Problem statement:
Down to the last character, repeat the entries beneath this task.

(Data excerpts)
Content starts
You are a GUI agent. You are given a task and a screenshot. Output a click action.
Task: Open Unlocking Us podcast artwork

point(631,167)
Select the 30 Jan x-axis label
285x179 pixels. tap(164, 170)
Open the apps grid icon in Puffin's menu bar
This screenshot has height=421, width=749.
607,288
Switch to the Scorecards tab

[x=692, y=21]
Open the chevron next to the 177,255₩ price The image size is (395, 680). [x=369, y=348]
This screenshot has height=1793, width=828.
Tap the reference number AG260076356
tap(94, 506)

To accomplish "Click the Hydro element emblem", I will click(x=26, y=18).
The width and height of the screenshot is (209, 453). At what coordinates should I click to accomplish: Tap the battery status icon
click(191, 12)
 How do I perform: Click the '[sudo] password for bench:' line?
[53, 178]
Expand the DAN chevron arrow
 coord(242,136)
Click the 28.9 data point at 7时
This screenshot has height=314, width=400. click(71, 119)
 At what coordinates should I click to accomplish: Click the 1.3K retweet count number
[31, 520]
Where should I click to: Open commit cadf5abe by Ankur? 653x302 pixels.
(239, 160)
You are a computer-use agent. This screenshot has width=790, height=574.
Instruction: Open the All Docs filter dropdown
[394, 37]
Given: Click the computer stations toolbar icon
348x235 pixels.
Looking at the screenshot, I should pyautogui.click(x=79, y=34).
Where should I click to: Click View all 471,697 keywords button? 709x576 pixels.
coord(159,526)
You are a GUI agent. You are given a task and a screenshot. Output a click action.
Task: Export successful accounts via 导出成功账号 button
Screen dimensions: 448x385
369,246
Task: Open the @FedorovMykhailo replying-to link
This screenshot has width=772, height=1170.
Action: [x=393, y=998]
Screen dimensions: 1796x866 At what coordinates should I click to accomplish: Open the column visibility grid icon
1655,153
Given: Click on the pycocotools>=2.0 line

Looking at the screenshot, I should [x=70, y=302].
Content ends
Answer space:
You are a GUI agent. You are given a task and a screenshot. Output a click action.
Task: Open Unlocking Us podcast artwork

point(631,167)
Select the 30 Jan x-axis label
285x179 pixels. tap(164, 170)
Open the apps grid icon in Puffin's menu bar
This screenshot has height=421, width=749.
607,288
Switch to the Scorecards tab

[x=692, y=21]
Open the chevron next to the 177,255₩ price The image size is (395, 680). [x=369, y=348]
This screenshot has height=1793, width=828.
Tap the reference number AG260076356
tap(94, 506)

To accomplish "Click the Hydro element emblem", I will click(x=26, y=18).
The width and height of the screenshot is (209, 453). At what coordinates should I click to accomplish: Tap the battery status icon
click(191, 12)
 How do I perform: Click the '[sudo] password for bench:' line?
[53, 178]
Expand the DAN chevron arrow
 coord(242,136)
Click the 28.9 data point at 7时
This screenshot has height=314, width=400. click(71, 119)
 At what coordinates should I click to accomplish: Click the 1.3K retweet count number
[31, 520]
Where should I click to: Open commit cadf5abe by Ankur? 653x302 pixels.
(239, 160)
You are a computer-use agent. This screenshot has width=790, height=574.
Instruction: Open the All Docs filter dropdown
[394, 37]
Given: Click the computer stations toolbar icon
348x235 pixels.
Looking at the screenshot, I should pyautogui.click(x=79, y=34).
Where should I click to: Click View all 471,697 keywords button? 709x576 pixels.
coord(159,526)
You are a GUI agent. You are given a task and a screenshot. Output a click action.
Task: Export successful accounts via 导出成功账号 button
Screen dimensions: 448x385
369,246
Task: Open the @FedorovMykhailo replying-to link
This screenshot has width=772, height=1170.
Action: [x=393, y=998]
Screen dimensions: 1796x866 At what coordinates should I click to accomplish: Open the column visibility grid icon
1655,153
Given: Click on the pycocotools>=2.0 line

Looking at the screenshot, I should [x=70, y=302].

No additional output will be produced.